**TEXTE DU DOCUMENT**
■ ■ ■ ■

Je crois que vous recevrez à la fois monsieur Dargental et ma lettre. Ainsi madame je vais parler à tout deux de mon petit exjésuite. Il m'est venu trouver avec une lettre de Mr de Chauvelin l'ambassadeur, qui persiste toujours dans son goust pour les rouez. Je luy ay dit que votre avis était qu'ils fussent imprimez, mais qu'il fallait en retrancher des longueurs et même des scènes qui font languir l'action, qu'il fallait surtout y semer des beautez frappantes, et faire passer l'atrocité du sujet à la faveur de quelques morceaux saillants, fortifier le dialogue, retrancher, ajouter, corriger. Il n'en a point dormi, il a réformé des actes entiers. Un peu de dépit peutêtre luy a vallu du génie. Il a voulu que ses anges en vinssent à leur honneur, et que ce qu'ils ont cru passable, devint digne d'eux. Je suis très content des sentiments de ce pauvre diable qui parait vous être infiniment attaché. Cela est tout jeune et plein de bonne volonté.

■ ■ ■ ■

**LIGNES ENREGISTRÉES**

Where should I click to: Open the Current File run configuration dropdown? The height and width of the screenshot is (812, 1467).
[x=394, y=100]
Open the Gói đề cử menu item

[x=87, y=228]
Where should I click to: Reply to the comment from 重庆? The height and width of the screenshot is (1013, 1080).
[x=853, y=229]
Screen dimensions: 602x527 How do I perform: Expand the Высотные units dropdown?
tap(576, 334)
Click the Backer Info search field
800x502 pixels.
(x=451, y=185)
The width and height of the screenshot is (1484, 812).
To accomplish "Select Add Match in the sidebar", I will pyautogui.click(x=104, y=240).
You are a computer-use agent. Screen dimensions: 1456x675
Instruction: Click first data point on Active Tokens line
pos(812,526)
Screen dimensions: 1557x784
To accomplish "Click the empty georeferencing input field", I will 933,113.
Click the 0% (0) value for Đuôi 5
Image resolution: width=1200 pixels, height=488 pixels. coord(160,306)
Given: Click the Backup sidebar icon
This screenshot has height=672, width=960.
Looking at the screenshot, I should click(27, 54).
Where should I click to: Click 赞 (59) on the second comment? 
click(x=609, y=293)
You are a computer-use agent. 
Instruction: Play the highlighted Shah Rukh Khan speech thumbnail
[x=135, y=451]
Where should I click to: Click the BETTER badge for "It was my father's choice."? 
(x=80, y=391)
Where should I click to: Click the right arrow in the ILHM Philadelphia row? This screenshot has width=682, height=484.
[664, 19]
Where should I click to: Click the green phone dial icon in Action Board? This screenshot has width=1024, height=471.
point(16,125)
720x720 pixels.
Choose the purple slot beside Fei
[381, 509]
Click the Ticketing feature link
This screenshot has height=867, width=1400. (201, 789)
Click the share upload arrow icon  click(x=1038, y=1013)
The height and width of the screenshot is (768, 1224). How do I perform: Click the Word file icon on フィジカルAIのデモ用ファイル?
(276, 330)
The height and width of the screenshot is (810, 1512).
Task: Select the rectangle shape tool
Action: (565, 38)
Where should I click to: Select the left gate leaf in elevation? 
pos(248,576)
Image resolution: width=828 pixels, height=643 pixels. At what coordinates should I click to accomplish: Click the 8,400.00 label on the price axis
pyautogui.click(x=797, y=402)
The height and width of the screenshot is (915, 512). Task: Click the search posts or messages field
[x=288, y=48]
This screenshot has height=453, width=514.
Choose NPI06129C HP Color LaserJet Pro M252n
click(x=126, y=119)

■ ■ ■ ■

**CONSIGNES À SUIVRE**
1. Mettez sous forme de liste JSON de chaînes les lignes du listing allant de la ligne contenant "720x720 pixels." jusqu'à la fin du listing, bornes incluses, à raison d'une chaîne par ligne et sans les lignes vides.
2. Reprenez le texte sur le petit exjésuite là où il s'arrête.

**ENSEMBLE DES RÉPONSES**
1.
[
  "720x720 pixels.",
  "Choose the purple slot beside Fei",
  "[381, 509]",
  "Click the Ticketing feature link",
  "This screenshot has height=867, width=1400. (201, 789)",
  "Click the share upload arrow icon  click(x=1038, y=1013)",
  "The height and width of the screenshot is (768, 1224). How do I perform: Click the Word file icon on フィジカルAIのデモ用ファイル?",
  "(276, 330)",
  "The height and width of the screenshot is (810, 1512).",
  "Task: Select the rectangle shape tool",
  "Action: (565, 38)",
  "Where should I click to: Select the left gate leaf in elevation? ",
  "pos(248,576)",
  "Image resolution: width=828 pixels, height=643 pixels. At what coordinates should I click to accomplish: Click the 8,400.00 label on the price axis",
  "pyautogui.click(x=797, y=402)",
  "The height and width of the screenshot is (915, 512). Task: Click the search posts or messages field",
  "[x=288, y=48]",
  "This screenshot has height=453, width=514.",
  "Choose NPI06129C HP Color LaserJet Pro M252n",
  "click(x=126, y=119)"
]

2.
Ayez donc la bonté mes anges de faire retirer l'exemplaire de le Kain aussi bien que les rôles. Je conseillerais à le Kain de faire imprimer l'ouvrage luy même et de le débiter à son profit. Peutêtre y gagnerait il plus qu'avec un libraire. Il y a tant de gens qui font des receuils de touttes les pièces bonnes ou mauvaises qu'on ne risque presque rien. D'ailleurs le petit prêtre serait très fâché qu'il y eût un privilège. Ces privilèges entrainent toujours des procèz. C'est assez que notre grand acteur fasse un profit honnête de cette édition. L'autheur compte vous envoier l'ouvrage dès qu'il sera au net. Il ne faudra à le Kain qu'une permission tacite. On mettra une petite préface au devant de l'ouvrage, le tout sous l'aprobation des anges à qui l'exjésuite a voué un culte d'hiperdulie pour le moins.
Je n'ay pas la moindre facétie italienne pour fournir à la gazette. De plus, comment pourai-je y pourvoir, à présent que j'ay les rouez sur les bras? Un petit jésuite à conduire n'est pas une besogne aisée. Touttes fois divins anges daignez dire dans l'occasion un mot des dixmes. Je crains la st Martin autant que les buveurs l'aiment. Je suis à vos pieds et au bout de vos ailes.
V.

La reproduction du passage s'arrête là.